___ Dataset content ___
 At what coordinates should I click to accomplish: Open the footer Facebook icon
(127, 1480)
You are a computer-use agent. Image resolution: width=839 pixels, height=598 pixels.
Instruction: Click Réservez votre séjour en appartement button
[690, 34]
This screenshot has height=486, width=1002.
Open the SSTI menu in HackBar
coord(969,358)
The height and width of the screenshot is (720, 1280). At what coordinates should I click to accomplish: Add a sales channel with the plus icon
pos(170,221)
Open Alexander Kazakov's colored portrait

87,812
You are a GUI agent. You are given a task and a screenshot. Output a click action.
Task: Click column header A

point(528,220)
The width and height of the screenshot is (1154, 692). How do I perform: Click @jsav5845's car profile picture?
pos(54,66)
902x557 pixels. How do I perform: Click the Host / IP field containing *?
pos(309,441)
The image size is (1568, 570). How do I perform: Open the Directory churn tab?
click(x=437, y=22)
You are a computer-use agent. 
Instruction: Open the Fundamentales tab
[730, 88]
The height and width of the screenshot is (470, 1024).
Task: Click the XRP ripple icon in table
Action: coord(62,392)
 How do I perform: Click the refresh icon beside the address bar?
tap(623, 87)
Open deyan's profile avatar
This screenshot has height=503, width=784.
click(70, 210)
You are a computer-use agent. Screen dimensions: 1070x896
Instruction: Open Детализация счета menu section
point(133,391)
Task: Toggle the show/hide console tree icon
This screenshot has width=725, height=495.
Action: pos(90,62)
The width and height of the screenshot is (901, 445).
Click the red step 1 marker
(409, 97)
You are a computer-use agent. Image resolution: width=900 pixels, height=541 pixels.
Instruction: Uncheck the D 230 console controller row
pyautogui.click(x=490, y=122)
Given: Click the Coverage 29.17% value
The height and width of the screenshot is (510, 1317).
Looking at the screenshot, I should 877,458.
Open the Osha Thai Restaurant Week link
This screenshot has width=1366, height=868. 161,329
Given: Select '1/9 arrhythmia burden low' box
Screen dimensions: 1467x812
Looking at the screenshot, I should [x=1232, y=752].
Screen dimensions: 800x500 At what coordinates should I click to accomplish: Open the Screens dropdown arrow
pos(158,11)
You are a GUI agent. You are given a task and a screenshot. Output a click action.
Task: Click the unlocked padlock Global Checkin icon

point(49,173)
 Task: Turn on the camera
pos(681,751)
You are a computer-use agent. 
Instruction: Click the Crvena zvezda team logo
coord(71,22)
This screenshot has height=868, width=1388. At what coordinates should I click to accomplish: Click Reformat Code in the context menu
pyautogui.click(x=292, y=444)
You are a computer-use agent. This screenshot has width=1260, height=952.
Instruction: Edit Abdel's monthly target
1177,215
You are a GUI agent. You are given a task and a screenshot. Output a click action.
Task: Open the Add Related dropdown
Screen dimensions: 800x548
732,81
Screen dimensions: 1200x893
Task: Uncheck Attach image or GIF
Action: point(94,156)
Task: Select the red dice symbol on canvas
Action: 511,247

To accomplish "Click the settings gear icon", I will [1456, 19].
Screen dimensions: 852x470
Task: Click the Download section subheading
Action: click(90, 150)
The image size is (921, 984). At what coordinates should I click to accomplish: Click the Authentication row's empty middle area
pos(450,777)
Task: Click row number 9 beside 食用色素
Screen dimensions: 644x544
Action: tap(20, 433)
___
Task description: The answer is the full set of records, printed exactly as given.

Output of the exercise:
 At what coordinates should I click to accomplish: Open the footer Facebook icon
(127, 1480)
You are a computer-use agent. Image resolution: width=839 pixels, height=598 pixels.
Instruction: Click Réservez votre séjour en appartement button
[690, 34]
This screenshot has height=486, width=1002.
Open the SSTI menu in HackBar
coord(969,358)
The height and width of the screenshot is (720, 1280). At what coordinates should I click to accomplish: Add a sales channel with the plus icon
pos(170,221)
Open Alexander Kazakov's colored portrait

87,812
You are a GUI agent. You are given a task and a screenshot. Output a click action.
Task: Click column header A

point(528,220)
The width and height of the screenshot is (1154, 692). How do I perform: Click @jsav5845's car profile picture?
pos(54,66)
902x557 pixels. How do I perform: Click the Host / IP field containing *?
pos(309,441)
The image size is (1568, 570). How do I perform: Open the Directory churn tab?
click(x=437, y=22)
You are a computer-use agent. 
Instruction: Open the Fundamentales tab
[730, 88]
The height and width of the screenshot is (470, 1024).
Task: Click the XRP ripple icon in table
Action: coord(62,392)
 How do I perform: Click the refresh icon beside the address bar?
tap(623, 87)
Open deyan's profile avatar
This screenshot has height=503, width=784.
click(70, 210)
You are a computer-use agent. Screen dimensions: 1070x896
Instruction: Open Детализация счета menu section
point(133,391)
Task: Toggle the show/hide console tree icon
This screenshot has width=725, height=495.
Action: pos(90,62)
The width and height of the screenshot is (901, 445).
Click the red step 1 marker
(409, 97)
You are a computer-use agent. Image resolution: width=900 pixels, height=541 pixels.
Instruction: Uncheck the D 230 console controller row
pyautogui.click(x=490, y=122)
Given: Click the Coverage 29.17% value
The height and width of the screenshot is (510, 1317).
Looking at the screenshot, I should 877,458.
Open the Osha Thai Restaurant Week link
This screenshot has width=1366, height=868. 161,329
Given: Select '1/9 arrhythmia burden low' box
Screen dimensions: 1467x812
Looking at the screenshot, I should [x=1232, y=752].
Screen dimensions: 800x500 At what coordinates should I click to accomplish: Open the Screens dropdown arrow
pos(158,11)
You are a GUI agent. You are given a task and a screenshot. Output a click action.
Task: Click the unlocked padlock Global Checkin icon

point(49,173)
 Task: Turn on the camera
pos(681,751)
You are a computer-use agent. 
Instruction: Click the Crvena zvezda team logo
coord(71,22)
This screenshot has height=868, width=1388. At what coordinates should I click to accomplish: Click Reformat Code in the context menu
pyautogui.click(x=292, y=444)
You are a computer-use agent. This screenshot has width=1260, height=952.
Instruction: Edit Abdel's monthly target
1177,215
You are a GUI agent. You are given a task and a screenshot. Output a click action.
Task: Open the Add Related dropdown
Screen dimensions: 800x548
732,81
Screen dimensions: 1200x893
Task: Uncheck Attach image or GIF
Action: point(94,156)
Task: Select the red dice symbol on canvas
Action: 511,247

To accomplish "Click the settings gear icon", I will [1456, 19].
Screen dimensions: 852x470
Task: Click the Download section subheading
Action: click(90, 150)
The image size is (921, 984). At what coordinates should I click to accomplish: Click the Authentication row's empty middle area
pos(450,777)
Task: Click row number 9 beside 食用色素
Screen dimensions: 644x544
Action: tap(20, 433)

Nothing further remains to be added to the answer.